# WHAT IS REQUIRED
Copy out the lines of the records word for word, starting with the line containing "Expand Arts & Entertainment (IAB1) category" and going on through the line containing "will pyautogui.click(x=1261, y=166).".

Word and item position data
□ □ □ □ □
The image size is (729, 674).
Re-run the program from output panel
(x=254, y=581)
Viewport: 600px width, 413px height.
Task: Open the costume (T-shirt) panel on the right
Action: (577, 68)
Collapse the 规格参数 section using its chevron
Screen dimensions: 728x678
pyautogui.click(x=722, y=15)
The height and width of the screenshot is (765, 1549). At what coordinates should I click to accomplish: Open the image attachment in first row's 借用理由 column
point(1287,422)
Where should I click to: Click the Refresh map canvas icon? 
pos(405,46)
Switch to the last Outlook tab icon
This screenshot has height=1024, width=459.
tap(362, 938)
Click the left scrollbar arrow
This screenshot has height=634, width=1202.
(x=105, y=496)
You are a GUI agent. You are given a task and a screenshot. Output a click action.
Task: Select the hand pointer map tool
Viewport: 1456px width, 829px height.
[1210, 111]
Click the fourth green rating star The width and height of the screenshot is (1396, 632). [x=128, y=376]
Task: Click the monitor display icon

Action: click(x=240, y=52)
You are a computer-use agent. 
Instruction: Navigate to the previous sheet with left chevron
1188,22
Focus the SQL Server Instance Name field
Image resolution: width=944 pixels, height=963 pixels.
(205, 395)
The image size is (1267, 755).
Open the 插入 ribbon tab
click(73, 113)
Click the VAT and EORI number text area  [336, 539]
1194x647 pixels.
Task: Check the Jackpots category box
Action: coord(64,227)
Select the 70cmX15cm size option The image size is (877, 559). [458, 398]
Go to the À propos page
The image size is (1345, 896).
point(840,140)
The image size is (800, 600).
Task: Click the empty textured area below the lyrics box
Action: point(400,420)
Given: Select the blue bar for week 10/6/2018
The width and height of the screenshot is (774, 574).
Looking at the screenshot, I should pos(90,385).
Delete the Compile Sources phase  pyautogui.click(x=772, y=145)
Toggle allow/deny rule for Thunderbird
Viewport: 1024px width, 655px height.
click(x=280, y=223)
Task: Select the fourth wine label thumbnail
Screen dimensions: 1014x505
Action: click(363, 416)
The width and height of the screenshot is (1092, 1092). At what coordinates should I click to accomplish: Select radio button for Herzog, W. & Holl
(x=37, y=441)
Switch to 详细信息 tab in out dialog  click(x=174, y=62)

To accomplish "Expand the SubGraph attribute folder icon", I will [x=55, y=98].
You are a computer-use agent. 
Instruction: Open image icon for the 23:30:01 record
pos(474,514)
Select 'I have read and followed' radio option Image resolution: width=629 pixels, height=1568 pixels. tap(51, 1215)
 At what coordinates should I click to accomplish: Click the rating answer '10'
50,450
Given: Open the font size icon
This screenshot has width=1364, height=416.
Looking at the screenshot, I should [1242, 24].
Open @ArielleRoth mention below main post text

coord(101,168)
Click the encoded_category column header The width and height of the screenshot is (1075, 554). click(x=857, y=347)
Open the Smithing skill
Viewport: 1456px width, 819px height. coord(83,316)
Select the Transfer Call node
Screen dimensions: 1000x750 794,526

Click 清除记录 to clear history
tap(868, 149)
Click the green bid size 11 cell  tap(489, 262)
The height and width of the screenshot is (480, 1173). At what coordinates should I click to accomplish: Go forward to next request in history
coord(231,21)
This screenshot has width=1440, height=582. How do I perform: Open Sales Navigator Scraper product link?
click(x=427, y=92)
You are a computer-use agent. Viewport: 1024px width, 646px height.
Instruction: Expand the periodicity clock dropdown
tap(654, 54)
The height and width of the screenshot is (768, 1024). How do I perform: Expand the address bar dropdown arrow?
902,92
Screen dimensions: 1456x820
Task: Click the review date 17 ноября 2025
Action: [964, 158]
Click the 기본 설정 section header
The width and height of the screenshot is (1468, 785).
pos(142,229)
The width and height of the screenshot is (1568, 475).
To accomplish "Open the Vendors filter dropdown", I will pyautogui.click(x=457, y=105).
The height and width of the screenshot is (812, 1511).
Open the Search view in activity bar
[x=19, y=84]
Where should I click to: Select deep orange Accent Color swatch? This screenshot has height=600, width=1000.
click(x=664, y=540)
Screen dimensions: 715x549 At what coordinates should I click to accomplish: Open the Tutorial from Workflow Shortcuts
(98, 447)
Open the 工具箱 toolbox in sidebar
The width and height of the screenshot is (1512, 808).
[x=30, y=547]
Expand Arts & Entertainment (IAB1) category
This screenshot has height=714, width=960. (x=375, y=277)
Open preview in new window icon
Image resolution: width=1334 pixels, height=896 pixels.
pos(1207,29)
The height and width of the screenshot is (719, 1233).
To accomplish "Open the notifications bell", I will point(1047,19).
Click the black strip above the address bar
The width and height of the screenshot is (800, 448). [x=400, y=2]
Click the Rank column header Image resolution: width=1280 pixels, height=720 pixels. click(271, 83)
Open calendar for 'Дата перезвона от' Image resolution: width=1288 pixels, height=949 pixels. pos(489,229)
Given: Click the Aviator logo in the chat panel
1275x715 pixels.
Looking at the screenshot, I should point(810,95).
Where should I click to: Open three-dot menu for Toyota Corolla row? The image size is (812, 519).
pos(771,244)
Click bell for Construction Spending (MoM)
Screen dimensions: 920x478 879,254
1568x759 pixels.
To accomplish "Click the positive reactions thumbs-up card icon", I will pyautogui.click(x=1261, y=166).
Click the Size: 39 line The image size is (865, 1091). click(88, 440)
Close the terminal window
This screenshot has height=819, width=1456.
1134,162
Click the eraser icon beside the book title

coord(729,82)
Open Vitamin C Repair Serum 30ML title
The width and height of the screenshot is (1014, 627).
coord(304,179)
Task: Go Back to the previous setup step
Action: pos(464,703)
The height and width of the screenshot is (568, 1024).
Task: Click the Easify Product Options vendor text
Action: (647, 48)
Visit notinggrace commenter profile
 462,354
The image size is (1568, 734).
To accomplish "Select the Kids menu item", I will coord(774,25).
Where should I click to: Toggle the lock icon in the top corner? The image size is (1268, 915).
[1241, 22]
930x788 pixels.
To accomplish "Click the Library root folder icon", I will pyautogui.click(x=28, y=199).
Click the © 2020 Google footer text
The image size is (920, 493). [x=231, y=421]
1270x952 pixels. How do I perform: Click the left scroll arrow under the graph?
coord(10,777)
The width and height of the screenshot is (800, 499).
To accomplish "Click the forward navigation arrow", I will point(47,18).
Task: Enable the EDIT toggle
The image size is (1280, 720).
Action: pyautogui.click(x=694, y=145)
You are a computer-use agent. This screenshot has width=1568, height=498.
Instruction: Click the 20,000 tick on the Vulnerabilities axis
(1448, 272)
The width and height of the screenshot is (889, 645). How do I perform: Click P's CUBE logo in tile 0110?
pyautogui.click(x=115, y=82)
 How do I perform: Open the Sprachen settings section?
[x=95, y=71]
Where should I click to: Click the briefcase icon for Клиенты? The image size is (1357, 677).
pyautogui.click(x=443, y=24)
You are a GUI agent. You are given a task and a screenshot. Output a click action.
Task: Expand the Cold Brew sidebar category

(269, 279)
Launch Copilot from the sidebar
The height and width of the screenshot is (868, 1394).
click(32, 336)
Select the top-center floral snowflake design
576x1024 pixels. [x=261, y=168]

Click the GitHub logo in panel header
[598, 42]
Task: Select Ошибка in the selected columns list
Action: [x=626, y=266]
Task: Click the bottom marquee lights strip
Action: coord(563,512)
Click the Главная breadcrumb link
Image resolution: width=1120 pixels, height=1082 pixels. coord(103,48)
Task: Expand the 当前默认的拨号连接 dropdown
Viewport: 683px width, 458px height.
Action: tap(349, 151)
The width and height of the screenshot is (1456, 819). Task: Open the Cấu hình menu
□ □ □ □ □
# FULL RESPONSE
Expand Arts & Entertainment (IAB1) category
This screenshot has height=714, width=960. (x=375, y=277)
Open preview in new window icon
Image resolution: width=1334 pixels, height=896 pixels.
pos(1207,29)
The height and width of the screenshot is (719, 1233).
To accomplish "Open the notifications bell", I will point(1047,19).
Click the black strip above the address bar
The width and height of the screenshot is (800, 448). [x=400, y=2]
Click the Rank column header Image resolution: width=1280 pixels, height=720 pixels. click(271, 83)
Open calendar for 'Дата перезвона от' Image resolution: width=1288 pixels, height=949 pixels. pos(489,229)
Given: Click the Aviator logo in the chat panel
1275x715 pixels.
Looking at the screenshot, I should point(810,95).
Where should I click to: Open three-dot menu for Toyota Corolla row? The image size is (812, 519).
pos(771,244)
Click bell for Construction Spending (MoM)
Screen dimensions: 920x478 879,254
1568x759 pixels.
To accomplish "Click the positive reactions thumbs-up card icon", I will pyautogui.click(x=1261, y=166).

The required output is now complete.